Toutefois, on apprend qu'il en va de la définition de « casher » comme ailleurs avec la définition de « national » : tel parti, ben oui, il est national, l'autre, de fait, il est davantage national, le troisième, il faut l'admettre, est le plus national, mais mon parti, c'est lui le plus national des plus nationaux, et si tu ne le soutiens pas, alors tu es un traître à la nation.

On a ainsi de semblables licites-illicites pour la nourriture  correspondant aux rituels. Un seul des charcutiers de la rue des Ecouffes se contente d'un simple : casher.

Cette reconnaissance est mise en doute par la boucherie juste à côté, elle tape à l'oeil de manière très parlante au voisinage et dit d'elle-même : « emes casher », je suis véritablement casher.

A quoi cela lui sert, alors que son concurrent de l'autre côté de la rue se targue de livrer les « Schomre Hadas », les porteurs de la croyance, de telle manière que les plus orthodoxes des plus orthodoxes peuvent se procurer tranquillement ici ses moutons et, comme le panneau de l'entreprise  annonce également la vente de « volailles ojfes », ses oies.

On peut disposer encore plus d'assurance, cependant : au coin il y a un charcutier, qui se définit d'un côté comme une Maison de confiance, et de l'autre ne croit pas que ses clients aient confiance en lui, aussi a-t-il ajouté « Haschgoche du connu Row [rav, rabbin] Horaw Reb Joel Halewi, Schalito. »

Naturellement, l'affirmation apparaît comme plus strict, encore plus strict et au plus strict sur le plan du rituel, lorsqu'elle est exclusivement annoncé en lettres hébraïques; la traduction française ne dit rien de cela, et sur le même magasin à gauche de l'annonce « Adas Jisroel », le plus hautement orthodoxe, le texte français dit : « Boucherie moderne. » Comme on le voit, c'est bien de la duplicité.

C'est au restaurant Haifa dans la rue Vieille du temple auquel on peut le plus faire confiance. Car premièrement il est annoncé là-bas sur la carte des plats, jeté sur la façade : « Koscher lemhadrin min lemhadrin » - casher pour les plus stricts des stricts -, et ensuite on ne fait pas là-bas des jeux sur les traductions, comme chez le charcutier, qui veut être moderne à gauche et Adas Jisroel à droite.

Ici, à « Haifa », les traductions sont mot à mot. A la porte par exemple il est inscrit « Fermez la porte, s.v.p. », et comme on ne fait pas confiance aux hôtes quant au fait de suffisamment connaître le français, il est écrit en-dessous : « Bitte zu fermachen der Tür beim herausgehn » [fermez la porte en sortant en allemand, cependant fermer donne « fermachen » au lieu de « zumachen », tel un mot français germanisé].

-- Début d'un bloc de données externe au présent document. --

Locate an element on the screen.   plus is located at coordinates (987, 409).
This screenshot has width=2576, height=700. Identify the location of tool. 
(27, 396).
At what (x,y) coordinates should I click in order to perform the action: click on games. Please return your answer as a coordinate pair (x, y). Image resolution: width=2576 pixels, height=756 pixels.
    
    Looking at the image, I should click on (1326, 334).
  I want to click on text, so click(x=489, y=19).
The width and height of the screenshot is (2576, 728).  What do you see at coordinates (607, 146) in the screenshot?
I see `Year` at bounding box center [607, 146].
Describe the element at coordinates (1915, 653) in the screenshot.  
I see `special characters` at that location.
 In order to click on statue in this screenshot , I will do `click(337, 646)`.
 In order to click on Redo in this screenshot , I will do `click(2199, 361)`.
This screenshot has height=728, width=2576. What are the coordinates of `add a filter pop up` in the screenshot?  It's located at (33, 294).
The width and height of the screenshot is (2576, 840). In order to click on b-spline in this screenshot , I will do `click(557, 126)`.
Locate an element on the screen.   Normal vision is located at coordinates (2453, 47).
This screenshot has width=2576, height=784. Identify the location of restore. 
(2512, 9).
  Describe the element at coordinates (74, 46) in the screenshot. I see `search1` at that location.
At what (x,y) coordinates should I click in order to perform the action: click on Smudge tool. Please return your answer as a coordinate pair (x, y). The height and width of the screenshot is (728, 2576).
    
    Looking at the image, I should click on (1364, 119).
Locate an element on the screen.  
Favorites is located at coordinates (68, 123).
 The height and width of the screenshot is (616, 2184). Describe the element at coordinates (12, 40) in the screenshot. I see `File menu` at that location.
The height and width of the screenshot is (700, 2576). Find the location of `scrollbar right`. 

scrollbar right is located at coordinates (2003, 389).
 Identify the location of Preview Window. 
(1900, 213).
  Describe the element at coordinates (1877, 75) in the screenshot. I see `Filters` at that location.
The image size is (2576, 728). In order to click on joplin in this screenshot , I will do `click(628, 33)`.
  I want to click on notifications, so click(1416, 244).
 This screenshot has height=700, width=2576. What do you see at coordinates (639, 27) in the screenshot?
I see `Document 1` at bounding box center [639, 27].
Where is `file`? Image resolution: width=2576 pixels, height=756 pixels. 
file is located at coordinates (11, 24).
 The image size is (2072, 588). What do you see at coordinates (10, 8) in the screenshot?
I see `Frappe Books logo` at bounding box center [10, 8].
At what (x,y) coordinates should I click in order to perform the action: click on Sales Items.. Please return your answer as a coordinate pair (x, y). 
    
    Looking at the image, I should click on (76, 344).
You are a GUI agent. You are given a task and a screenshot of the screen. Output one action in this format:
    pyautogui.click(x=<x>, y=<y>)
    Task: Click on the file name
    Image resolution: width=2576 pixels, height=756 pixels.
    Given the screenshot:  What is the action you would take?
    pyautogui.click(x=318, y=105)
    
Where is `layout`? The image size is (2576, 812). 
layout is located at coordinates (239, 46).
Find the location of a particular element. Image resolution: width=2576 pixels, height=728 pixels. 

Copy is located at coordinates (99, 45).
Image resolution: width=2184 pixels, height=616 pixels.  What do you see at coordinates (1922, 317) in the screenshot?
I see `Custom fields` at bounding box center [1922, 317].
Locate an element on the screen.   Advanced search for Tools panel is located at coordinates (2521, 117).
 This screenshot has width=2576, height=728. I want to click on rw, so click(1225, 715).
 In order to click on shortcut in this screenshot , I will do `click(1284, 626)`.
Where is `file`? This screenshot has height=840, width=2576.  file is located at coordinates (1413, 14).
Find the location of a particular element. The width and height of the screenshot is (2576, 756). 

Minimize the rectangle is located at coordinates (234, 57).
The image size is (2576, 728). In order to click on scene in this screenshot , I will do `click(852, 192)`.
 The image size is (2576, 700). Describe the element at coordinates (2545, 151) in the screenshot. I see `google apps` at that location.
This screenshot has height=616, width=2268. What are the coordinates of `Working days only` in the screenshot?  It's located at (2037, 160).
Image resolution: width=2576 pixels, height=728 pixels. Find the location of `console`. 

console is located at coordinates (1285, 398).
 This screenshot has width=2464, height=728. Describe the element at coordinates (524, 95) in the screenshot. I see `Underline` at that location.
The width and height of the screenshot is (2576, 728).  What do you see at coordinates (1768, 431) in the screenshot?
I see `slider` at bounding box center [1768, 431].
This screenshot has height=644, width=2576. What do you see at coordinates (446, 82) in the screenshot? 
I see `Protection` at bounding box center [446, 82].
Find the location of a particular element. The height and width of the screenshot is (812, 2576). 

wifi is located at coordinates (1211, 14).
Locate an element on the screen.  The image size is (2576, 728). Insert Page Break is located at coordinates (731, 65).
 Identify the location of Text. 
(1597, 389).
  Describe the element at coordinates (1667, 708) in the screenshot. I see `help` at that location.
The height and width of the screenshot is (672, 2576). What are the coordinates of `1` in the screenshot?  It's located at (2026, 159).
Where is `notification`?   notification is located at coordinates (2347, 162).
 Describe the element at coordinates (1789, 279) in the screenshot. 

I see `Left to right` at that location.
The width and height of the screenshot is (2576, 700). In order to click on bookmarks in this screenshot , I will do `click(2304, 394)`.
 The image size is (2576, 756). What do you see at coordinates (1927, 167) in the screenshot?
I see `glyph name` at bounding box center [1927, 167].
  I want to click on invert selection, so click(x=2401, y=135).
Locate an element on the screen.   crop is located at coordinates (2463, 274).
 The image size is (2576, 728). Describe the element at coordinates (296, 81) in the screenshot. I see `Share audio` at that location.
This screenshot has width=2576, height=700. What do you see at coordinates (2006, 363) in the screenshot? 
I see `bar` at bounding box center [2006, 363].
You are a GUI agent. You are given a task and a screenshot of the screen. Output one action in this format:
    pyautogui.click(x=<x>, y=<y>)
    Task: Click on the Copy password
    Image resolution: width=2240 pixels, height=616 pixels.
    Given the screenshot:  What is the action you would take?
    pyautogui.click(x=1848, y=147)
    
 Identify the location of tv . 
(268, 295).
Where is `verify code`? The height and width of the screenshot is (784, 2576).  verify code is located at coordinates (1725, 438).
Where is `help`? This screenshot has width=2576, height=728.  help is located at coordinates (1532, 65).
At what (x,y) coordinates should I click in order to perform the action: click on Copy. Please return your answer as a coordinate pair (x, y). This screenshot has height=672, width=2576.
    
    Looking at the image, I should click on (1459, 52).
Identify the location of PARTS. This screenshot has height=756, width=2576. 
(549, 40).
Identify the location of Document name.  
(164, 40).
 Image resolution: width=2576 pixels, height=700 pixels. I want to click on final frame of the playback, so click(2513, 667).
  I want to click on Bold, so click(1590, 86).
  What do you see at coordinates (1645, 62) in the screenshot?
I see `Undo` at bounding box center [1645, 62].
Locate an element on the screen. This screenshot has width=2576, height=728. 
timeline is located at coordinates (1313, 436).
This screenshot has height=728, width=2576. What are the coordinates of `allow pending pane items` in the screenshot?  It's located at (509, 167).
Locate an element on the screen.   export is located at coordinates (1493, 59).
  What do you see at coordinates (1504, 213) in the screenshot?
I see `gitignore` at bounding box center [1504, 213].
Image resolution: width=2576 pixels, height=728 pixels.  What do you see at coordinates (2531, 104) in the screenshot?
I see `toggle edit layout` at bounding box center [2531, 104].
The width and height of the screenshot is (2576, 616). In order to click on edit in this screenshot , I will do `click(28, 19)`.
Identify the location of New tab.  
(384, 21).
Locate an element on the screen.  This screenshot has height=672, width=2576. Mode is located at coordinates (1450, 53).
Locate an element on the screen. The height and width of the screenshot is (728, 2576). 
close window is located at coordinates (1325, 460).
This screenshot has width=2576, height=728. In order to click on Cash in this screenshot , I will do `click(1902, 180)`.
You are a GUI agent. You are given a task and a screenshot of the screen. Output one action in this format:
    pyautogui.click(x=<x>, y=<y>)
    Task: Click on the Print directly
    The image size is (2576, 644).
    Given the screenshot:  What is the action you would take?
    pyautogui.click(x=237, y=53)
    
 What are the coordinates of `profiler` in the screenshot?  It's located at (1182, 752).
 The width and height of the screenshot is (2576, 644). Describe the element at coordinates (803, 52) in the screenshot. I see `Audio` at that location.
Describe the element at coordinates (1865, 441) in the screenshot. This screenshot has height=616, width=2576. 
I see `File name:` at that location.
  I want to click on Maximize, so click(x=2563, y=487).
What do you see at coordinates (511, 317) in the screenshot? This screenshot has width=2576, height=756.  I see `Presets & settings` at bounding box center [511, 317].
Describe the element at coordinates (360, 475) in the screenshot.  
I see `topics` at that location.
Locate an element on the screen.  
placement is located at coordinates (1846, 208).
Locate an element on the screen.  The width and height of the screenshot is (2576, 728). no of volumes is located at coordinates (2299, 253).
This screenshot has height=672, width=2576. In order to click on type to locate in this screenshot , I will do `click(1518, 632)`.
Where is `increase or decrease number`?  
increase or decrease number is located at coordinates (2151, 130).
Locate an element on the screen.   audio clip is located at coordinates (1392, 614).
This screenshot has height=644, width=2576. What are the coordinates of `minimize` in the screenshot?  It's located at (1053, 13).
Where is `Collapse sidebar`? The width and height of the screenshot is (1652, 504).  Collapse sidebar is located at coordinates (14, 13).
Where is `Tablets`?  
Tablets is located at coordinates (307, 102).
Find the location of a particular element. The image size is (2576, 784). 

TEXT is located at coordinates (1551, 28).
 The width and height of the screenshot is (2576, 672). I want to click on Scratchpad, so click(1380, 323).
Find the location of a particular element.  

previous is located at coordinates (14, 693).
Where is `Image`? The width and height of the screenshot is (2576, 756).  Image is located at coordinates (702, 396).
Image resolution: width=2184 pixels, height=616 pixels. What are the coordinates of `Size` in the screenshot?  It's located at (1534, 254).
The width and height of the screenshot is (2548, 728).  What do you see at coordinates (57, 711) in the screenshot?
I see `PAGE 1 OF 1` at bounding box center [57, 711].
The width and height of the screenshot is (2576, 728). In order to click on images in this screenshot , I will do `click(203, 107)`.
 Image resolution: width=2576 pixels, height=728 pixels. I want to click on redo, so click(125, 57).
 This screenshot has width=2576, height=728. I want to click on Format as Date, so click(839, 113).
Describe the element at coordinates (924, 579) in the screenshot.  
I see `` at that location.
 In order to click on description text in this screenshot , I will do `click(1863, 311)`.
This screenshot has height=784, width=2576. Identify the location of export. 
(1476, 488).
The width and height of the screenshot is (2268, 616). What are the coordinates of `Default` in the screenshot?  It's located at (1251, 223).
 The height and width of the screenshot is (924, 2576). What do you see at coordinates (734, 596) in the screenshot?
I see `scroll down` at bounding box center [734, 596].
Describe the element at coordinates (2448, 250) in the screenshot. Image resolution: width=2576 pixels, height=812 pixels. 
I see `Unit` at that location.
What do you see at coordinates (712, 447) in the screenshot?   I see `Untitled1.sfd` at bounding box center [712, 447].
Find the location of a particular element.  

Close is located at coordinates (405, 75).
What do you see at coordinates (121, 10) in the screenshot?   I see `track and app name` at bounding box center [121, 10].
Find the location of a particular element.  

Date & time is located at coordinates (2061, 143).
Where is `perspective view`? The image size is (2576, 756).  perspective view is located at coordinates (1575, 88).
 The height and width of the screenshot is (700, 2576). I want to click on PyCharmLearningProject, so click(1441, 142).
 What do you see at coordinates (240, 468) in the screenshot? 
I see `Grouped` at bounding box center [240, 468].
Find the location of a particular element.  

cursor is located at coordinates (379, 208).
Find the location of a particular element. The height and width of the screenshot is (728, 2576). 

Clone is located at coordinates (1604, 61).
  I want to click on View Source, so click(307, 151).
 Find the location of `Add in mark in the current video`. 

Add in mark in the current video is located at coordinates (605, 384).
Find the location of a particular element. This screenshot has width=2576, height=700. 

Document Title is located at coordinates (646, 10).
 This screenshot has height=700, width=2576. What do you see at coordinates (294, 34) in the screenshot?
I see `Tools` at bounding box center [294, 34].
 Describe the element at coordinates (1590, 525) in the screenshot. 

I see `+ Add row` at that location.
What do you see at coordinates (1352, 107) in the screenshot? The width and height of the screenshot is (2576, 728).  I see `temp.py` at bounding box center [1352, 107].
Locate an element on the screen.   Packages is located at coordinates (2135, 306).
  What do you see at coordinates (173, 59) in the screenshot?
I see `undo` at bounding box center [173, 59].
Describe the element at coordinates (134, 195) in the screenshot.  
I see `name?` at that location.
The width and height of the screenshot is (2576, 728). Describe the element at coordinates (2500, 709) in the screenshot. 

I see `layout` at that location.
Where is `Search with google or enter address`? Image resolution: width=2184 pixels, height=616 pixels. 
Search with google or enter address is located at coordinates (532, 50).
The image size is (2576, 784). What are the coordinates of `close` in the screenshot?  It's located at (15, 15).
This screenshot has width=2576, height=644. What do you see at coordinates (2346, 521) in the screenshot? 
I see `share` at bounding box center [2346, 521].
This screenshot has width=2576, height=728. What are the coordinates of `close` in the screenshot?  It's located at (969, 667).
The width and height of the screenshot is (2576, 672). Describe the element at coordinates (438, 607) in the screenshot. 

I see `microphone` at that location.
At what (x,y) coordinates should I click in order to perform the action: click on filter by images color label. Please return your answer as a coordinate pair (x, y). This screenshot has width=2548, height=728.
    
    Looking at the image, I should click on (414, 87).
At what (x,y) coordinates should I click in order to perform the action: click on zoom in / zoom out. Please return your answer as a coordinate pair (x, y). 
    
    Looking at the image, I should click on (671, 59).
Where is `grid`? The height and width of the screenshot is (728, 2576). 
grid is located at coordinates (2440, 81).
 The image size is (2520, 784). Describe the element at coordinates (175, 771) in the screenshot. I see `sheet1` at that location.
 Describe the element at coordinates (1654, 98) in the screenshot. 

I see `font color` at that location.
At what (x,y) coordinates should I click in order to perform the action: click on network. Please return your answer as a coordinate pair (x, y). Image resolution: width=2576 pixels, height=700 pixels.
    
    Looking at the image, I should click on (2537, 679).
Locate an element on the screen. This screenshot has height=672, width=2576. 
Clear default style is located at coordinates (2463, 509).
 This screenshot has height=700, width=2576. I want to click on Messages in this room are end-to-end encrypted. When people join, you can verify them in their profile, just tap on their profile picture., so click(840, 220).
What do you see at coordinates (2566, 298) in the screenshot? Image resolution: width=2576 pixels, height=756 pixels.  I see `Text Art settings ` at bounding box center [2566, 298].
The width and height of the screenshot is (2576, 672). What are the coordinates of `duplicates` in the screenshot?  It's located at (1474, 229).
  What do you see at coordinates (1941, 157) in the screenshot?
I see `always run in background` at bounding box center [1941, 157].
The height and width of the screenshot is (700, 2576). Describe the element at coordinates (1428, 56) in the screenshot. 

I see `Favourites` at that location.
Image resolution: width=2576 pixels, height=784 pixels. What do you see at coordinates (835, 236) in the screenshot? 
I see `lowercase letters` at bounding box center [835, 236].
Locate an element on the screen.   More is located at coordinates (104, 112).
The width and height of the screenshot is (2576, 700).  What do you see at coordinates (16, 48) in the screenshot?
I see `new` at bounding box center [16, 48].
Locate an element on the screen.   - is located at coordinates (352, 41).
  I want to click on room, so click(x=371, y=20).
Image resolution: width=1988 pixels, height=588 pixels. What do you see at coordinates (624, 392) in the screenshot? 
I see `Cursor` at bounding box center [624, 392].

Note : Le pain azyme s'appelle Mazzes en français. Aucun boulanger de Mazzes de Schepetowka [ville d'Ukraine] ou de Berditschew [ville d'Ukraine et important centre juif, liquidé physiquement par les nazis en 1941] ne s'est jamais douté, que ses descendants auraient la même activité à Paris et affirmeraient au-dessus de la cuisine de la boulangerie les mots fiers : « Fabrique du pain azyme. »

Et lorsque le vieux Moïse, il y a 3500 ans, a fait part de son ordre strict, comme souvenir de la souffrance de la marche dans le désert, de manger pendant une semaine du pain non levé, il ne se doutait pas non plus de ce qui serait fait de cet ordre.

Dans le ghetto parisien, « Le Plätzl » [la petite place], on a toute l'année des Mazzes de proposés à l'achat, d'une chose relevant de l'interdit, d'un repas de jeûne, est devenu une gâterie. »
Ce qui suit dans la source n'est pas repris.